Leggendo il nuovo Cotzee mi è venuta in mente una delle utopie da cui partono alcuni famosi romanzi di Saramago. Qui un uomo e un bambino approdano, dopo un viaggio nell'oceano, in una terra nuova con pochi sbiaditi ricordi della loro vita precedente. Vengono accolti da gente cordiale, rispettosa e buona che dà loro alloggio e lavoro all'uomo.
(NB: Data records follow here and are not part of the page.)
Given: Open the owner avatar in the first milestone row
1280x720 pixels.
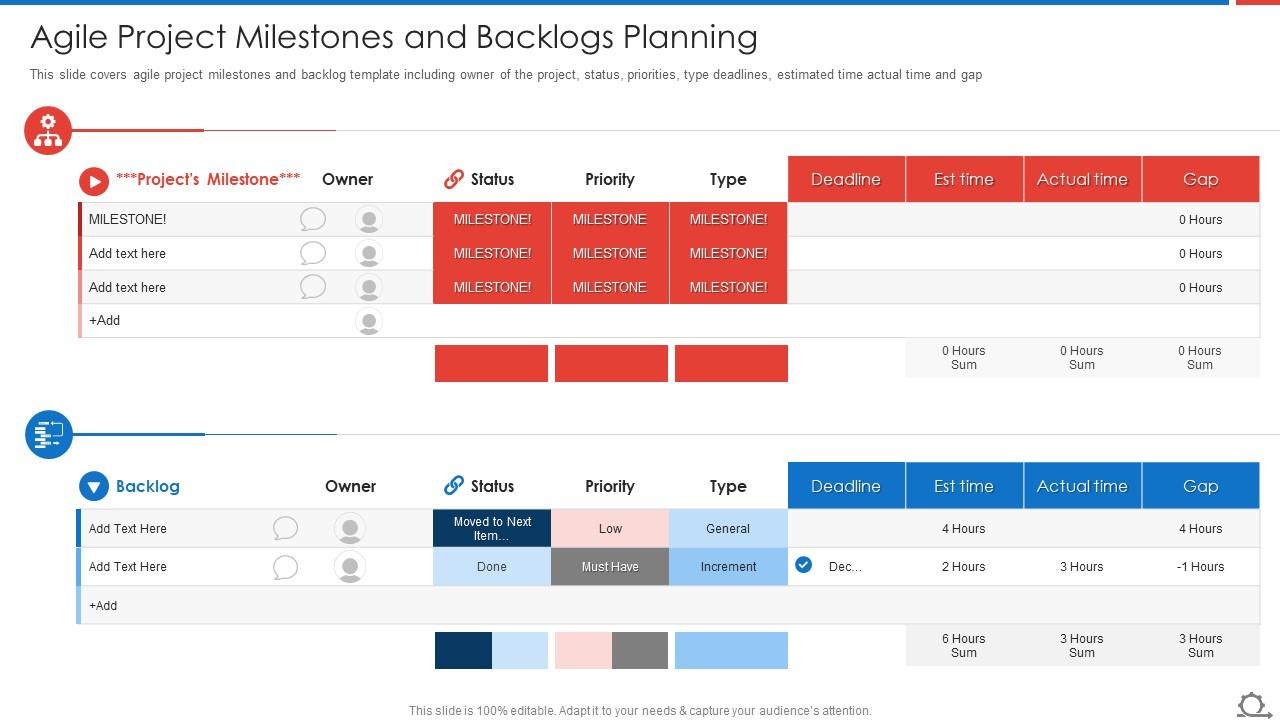Looking at the screenshot, I should [x=369, y=219].
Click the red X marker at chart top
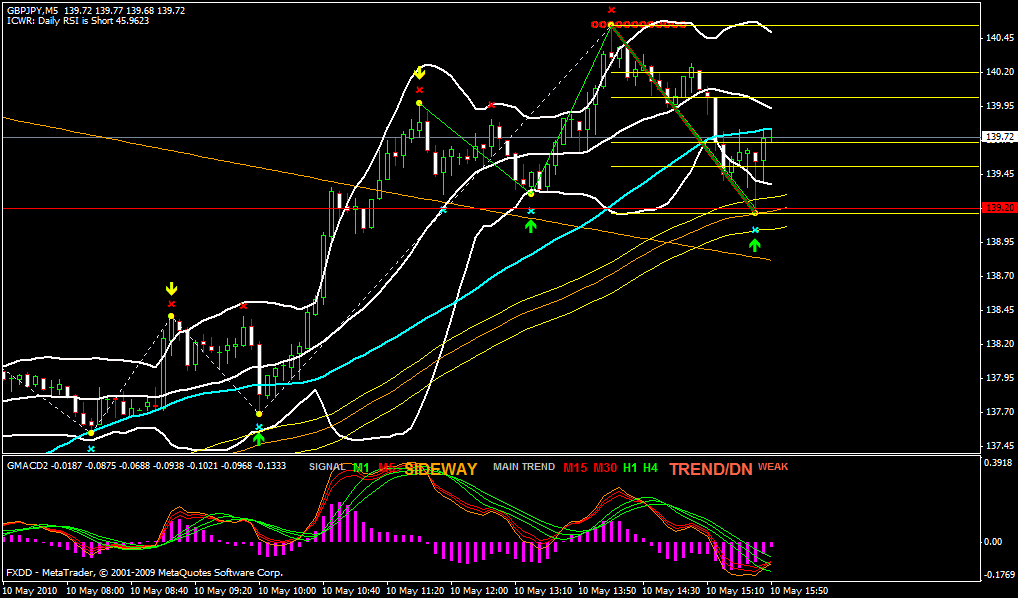The width and height of the screenshot is (1018, 598). tap(612, 10)
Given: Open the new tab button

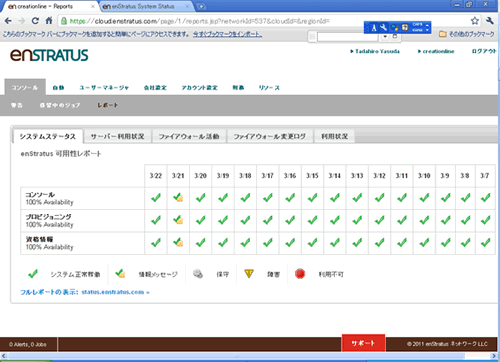Looking at the screenshot, I should (201, 6).
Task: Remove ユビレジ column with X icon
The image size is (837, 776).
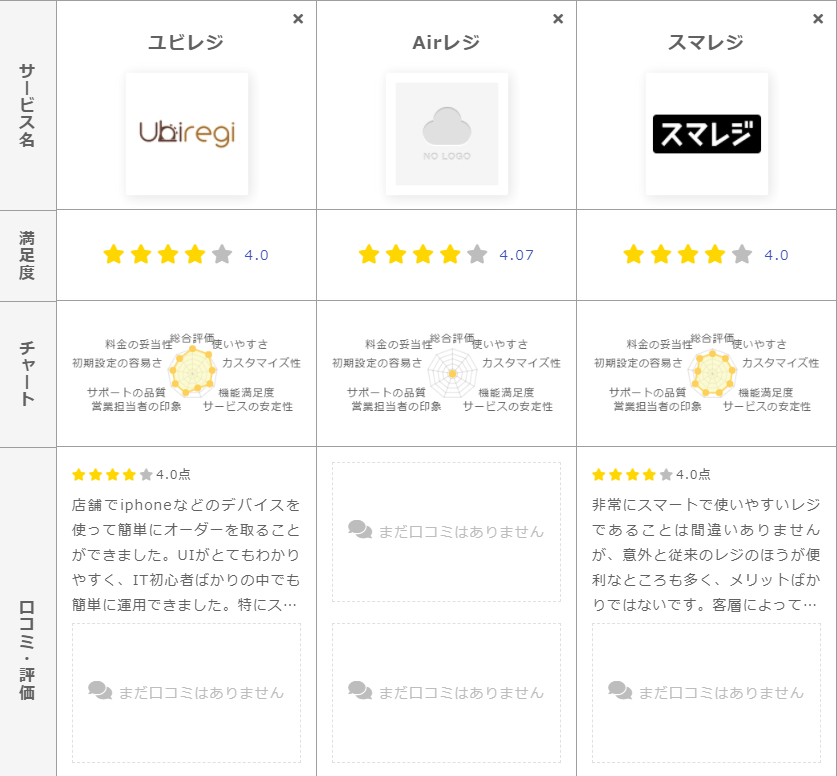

Da qui si snodano i numerosi capitoli della vicenda nei quali l'autore sembra voler trattare con leggereza ma anche col consueto acume molti aspetti della vita dell'uomo ma visti attraverso il prisma della succitata utopia : in modo sottile riflette sui rapporti umani, sull'amore, sulla storia, sul vuoto, sui desideri...

La domanda sembra essere questa : noi umani siamo inevitabilmente così, chiusi nella "folle corsa in avanti" come dice Kundera o c'è un'alternativa ? "Tutti vogliamo di più di quello che è dovuto, è nella natura umana......Ci piace credere di essere speciali ma se tutti fossimo davvero speciali niente sarebbe più speciale." ci dice Coetzee.

Diversi sono i riferimenti alla possibile infanzia di Gesù trafigurati nella vicenda del bambino.
Non è forse il miglior Coetzee, ma si tratta di un libro talmente intrigante che mi ha spinto a leggerlo due volte di seguito.